In disaccordo con la becera logica uniformante del rifiuto della violenza senza distinzione, così di moda in questa Italia buonista e invertebrata, vorrei ricordare che partigiani e alleati nel ’45 non hanno cacciato i tedeschi con discorsi affabili e mazzolini di mammole.
Quindi smettiamola di condannare aprioristicamente la violenza, e cominciamo a fissare quali sono i paletti oltre i quali il ricorso alla violenza diventa eticamente accettabile e necessario.
@LeSaboteur: E quindi? Meglio lasciar fare? Stiamo a guardare? Chi non lotta ha già perso.
@robybulgaro: Non direi che il consumo critico è una “forma di protesta”. È l’adesione consapevole ad un rifiuto. Non lo si pratica per protestare contro qualcosa, ma per non rendersi complici di qualcosa: ecco perchè dico che da solo non è sufficiente.

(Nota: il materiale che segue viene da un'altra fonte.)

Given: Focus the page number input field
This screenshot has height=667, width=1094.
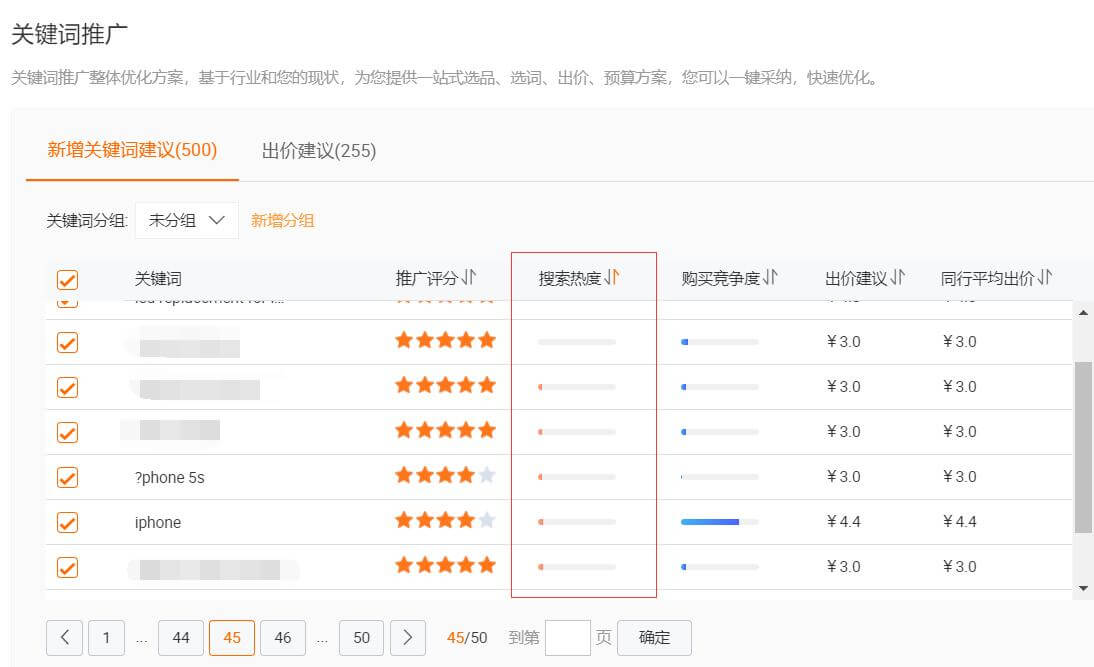Looking at the screenshot, I should click(568, 637).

@Nello: Penso che anche fissare dei paletti non sia la tattica migliore, perchè comporta già un ingabbiare le proprie strategie di azione in schemi predefiniti. Dire «dopo questo limite si fa così» non funziona, perchè non c’è una pratica di liberazione universale. Il si fa così è proprio ciò che ha distrutto i molteplici movimenti della storia italiana una volta giunti al culmine della partecipazione, perchè ha ostacolato l’elaborazione di nuove forme di lotta; è un po’ come l’ipse dixit, che impose il pensiero aristotelico durante tutto il Medio Evo e ritardò notevolmente la nascita del metodo scientifico.
Per evitare fraintendimenti, preciso un aspetto della questione discussa nel mio ultimo commento, nella parte in risposta a Nello.
Ho scritto che ritengo che «fissare dei paletti non sia la tattica migliore». Mi correggo: fissare dei paletti sui metodi di certo non è la tattica migliore; anzi è proprio ciò che porta i movimenti a dividersi e molte persone dei movimenti e non a condividere una logica giornalistica di distinzione tra “buoni” e “cattivi”; d’altro canto, fissare dei paletti sugli obiettivi e i principî, quella sì che è una tattica vincente (è la tattica che permette al movimento NoTav di esistere da decenni senza indebolirsi!). Per questo l’intransigenza sull’antifascismo è necessaria, ma l’intransigenza sulla violenza è deleteria.